#### Assigned task:
Copy out each line of the data below in which the string "icon" appears.

□ □ □

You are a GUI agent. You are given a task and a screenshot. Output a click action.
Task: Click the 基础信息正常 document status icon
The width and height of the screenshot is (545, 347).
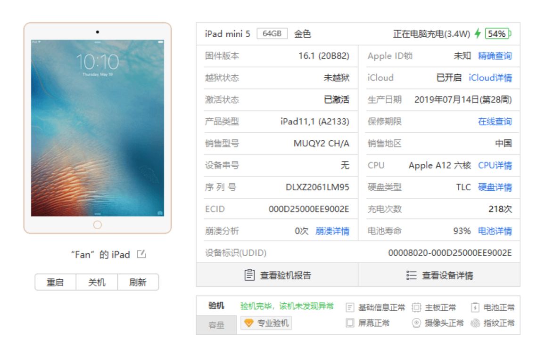(349, 308)
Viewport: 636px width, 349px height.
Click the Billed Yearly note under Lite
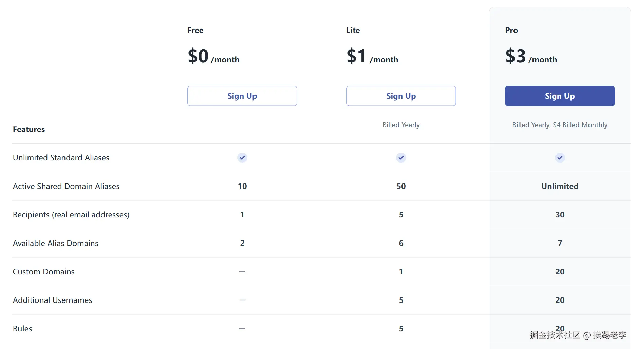click(401, 125)
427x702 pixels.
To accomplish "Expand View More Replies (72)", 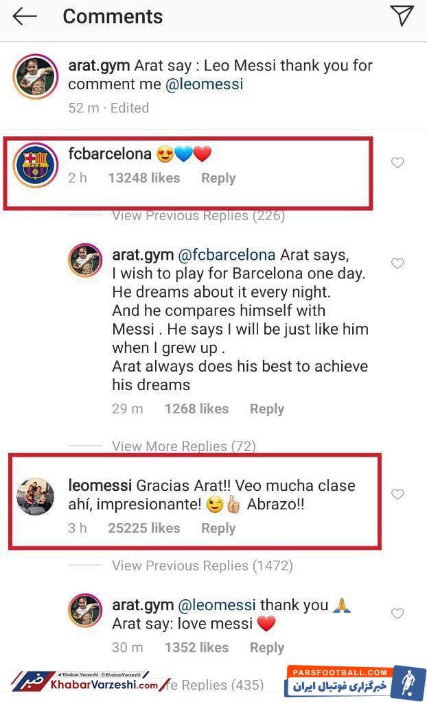I will (x=183, y=446).
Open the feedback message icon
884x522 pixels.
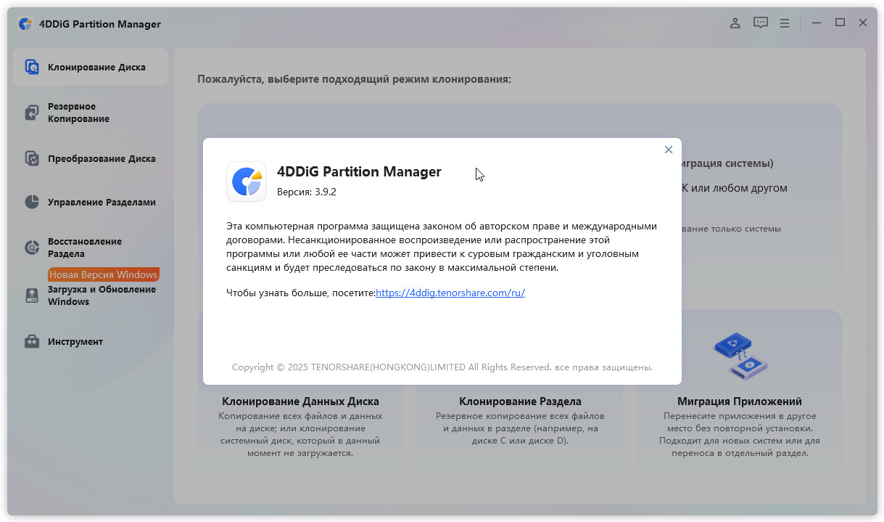(760, 23)
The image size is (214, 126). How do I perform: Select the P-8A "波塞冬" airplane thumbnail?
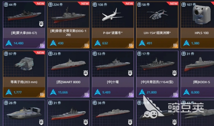[113, 15]
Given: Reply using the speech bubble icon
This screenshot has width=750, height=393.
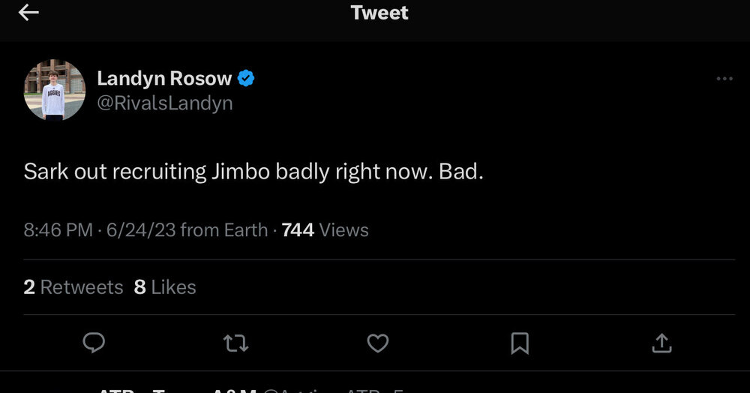Looking at the screenshot, I should 94,343.
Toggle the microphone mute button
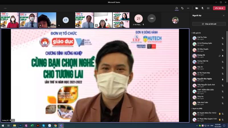 tap(202, 8)
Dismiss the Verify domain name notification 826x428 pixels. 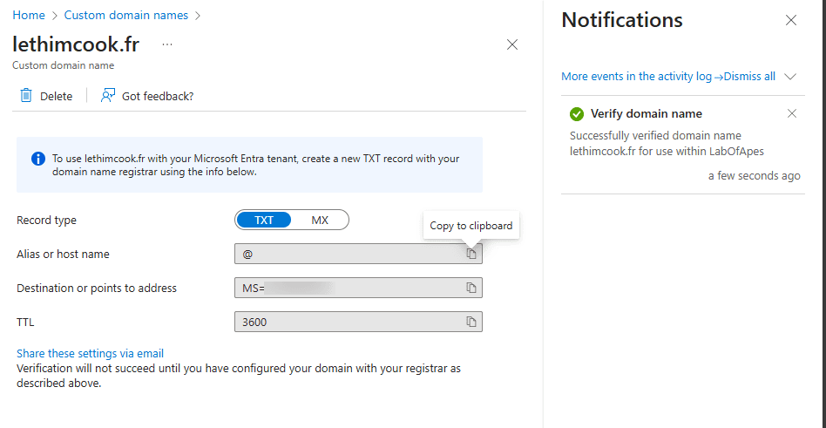click(792, 113)
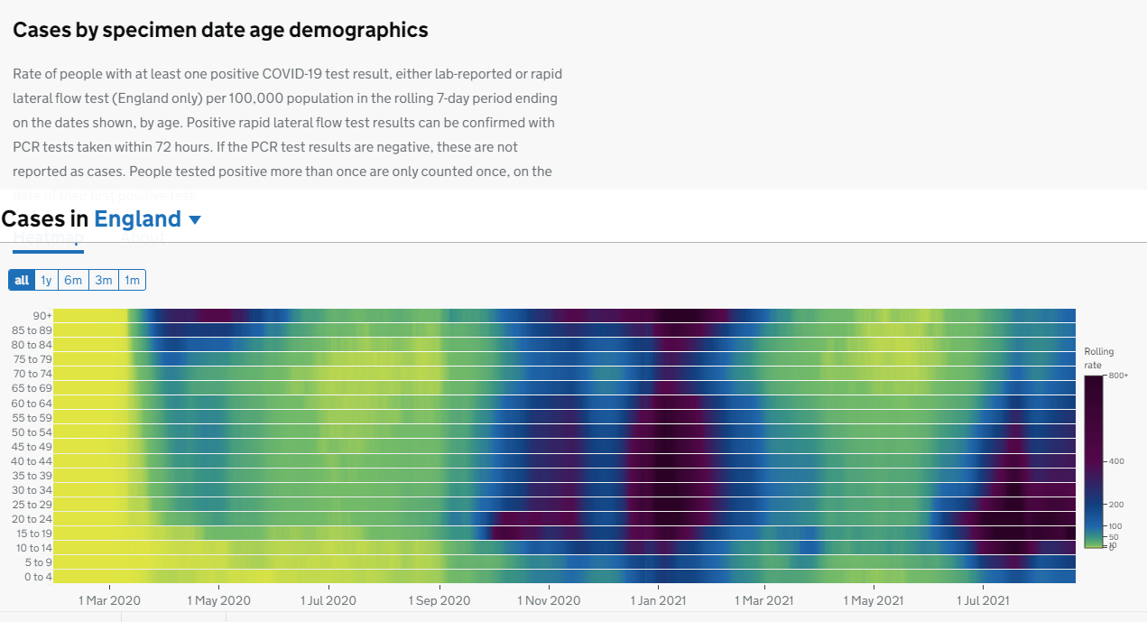Select the 6m time range
Viewport: 1147px width, 622px height.
(x=73, y=281)
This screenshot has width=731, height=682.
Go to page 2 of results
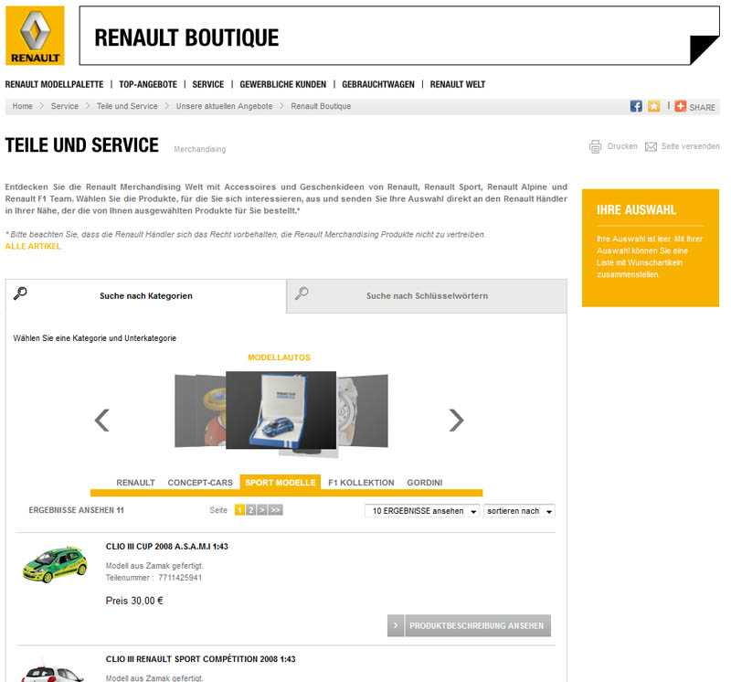[x=251, y=510]
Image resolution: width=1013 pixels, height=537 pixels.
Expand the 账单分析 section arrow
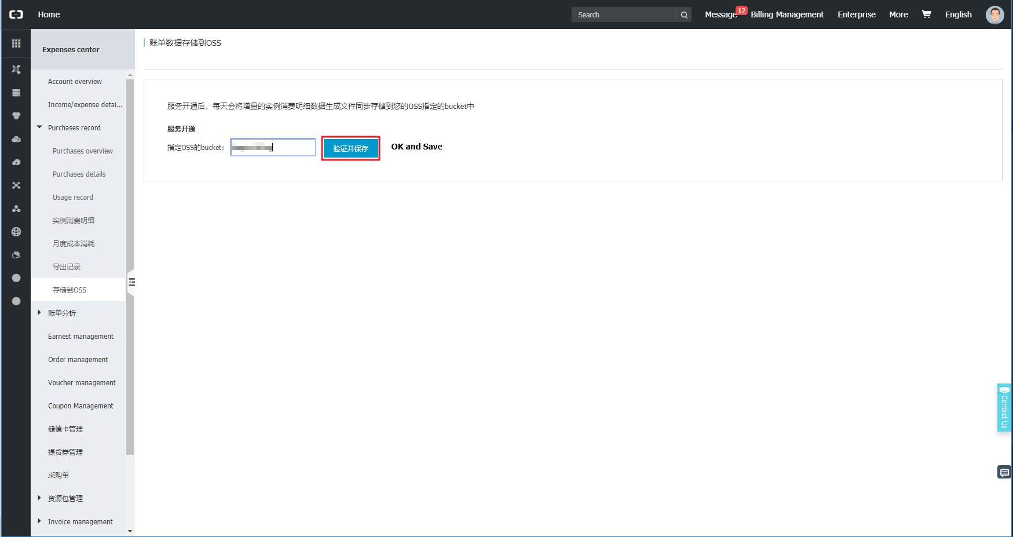click(x=39, y=313)
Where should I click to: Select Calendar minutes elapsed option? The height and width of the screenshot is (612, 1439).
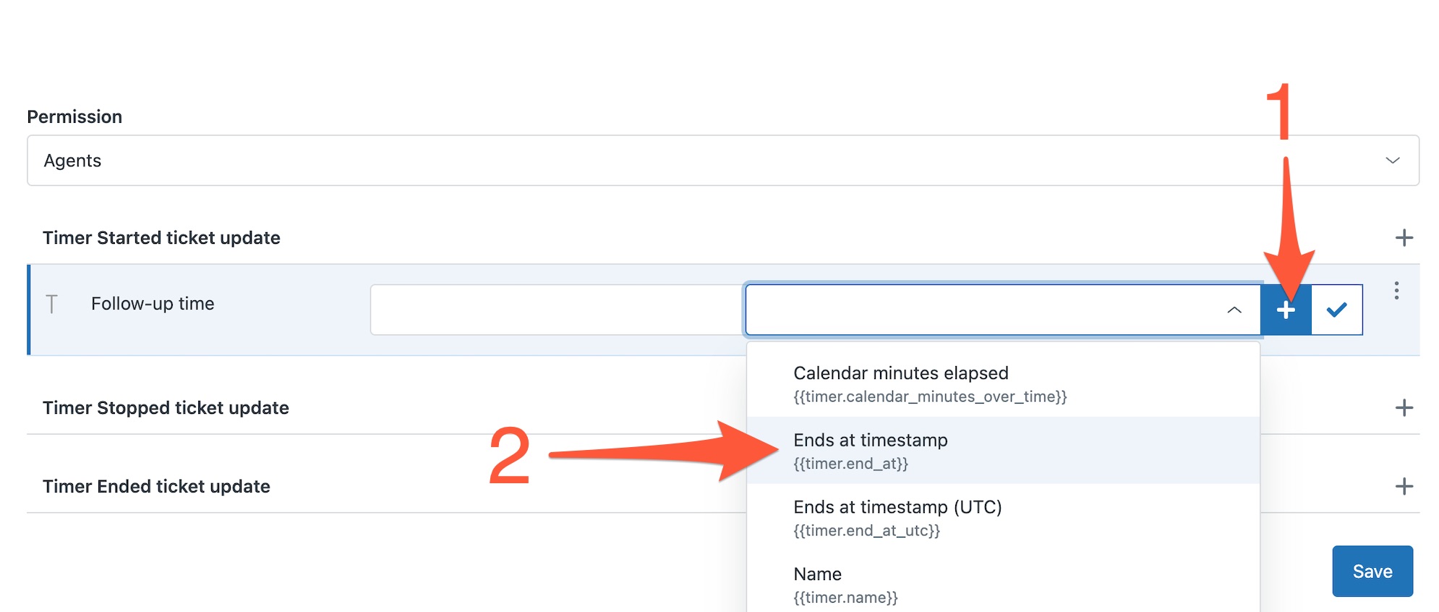(x=1003, y=383)
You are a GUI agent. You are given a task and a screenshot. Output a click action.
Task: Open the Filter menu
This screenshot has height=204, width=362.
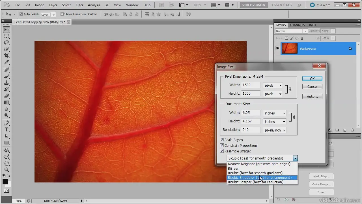point(79,5)
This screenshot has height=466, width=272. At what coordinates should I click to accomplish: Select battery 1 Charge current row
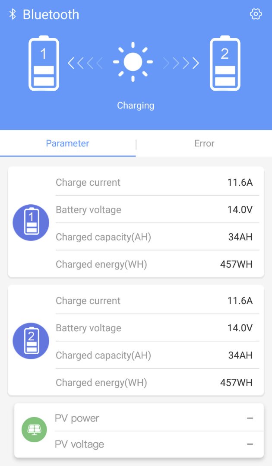[158, 182]
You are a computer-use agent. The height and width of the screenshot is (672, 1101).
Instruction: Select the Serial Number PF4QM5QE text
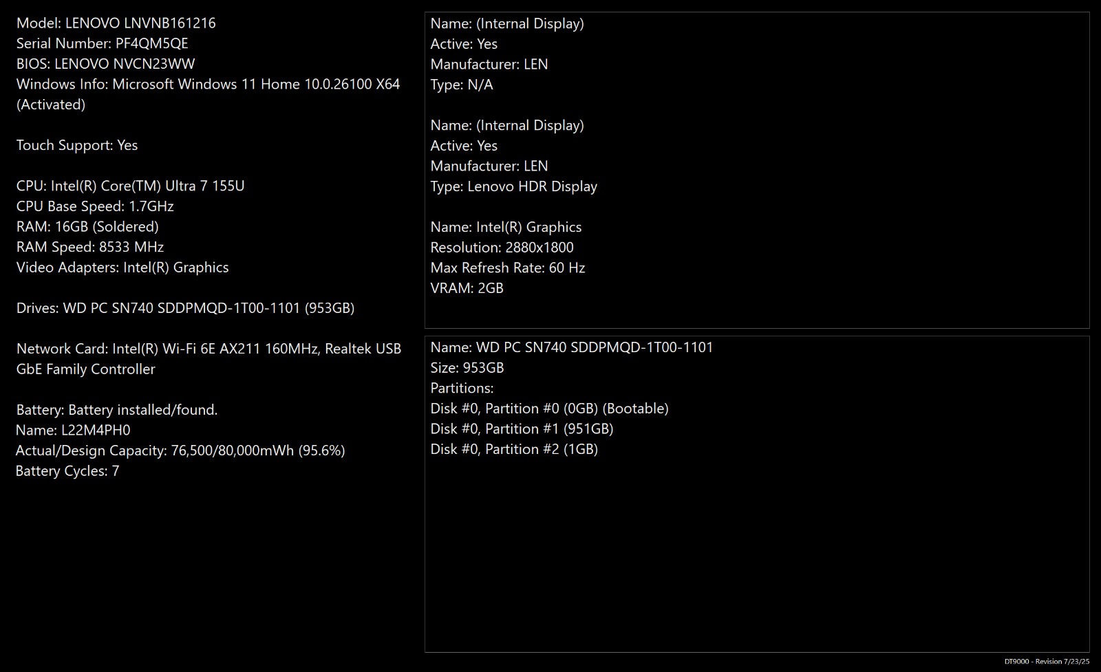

□ □ □

#### Response:
Task: Click the 基础信息正常 document status icon
Open the feedback message icon
Given: Reply using the speech bubble icon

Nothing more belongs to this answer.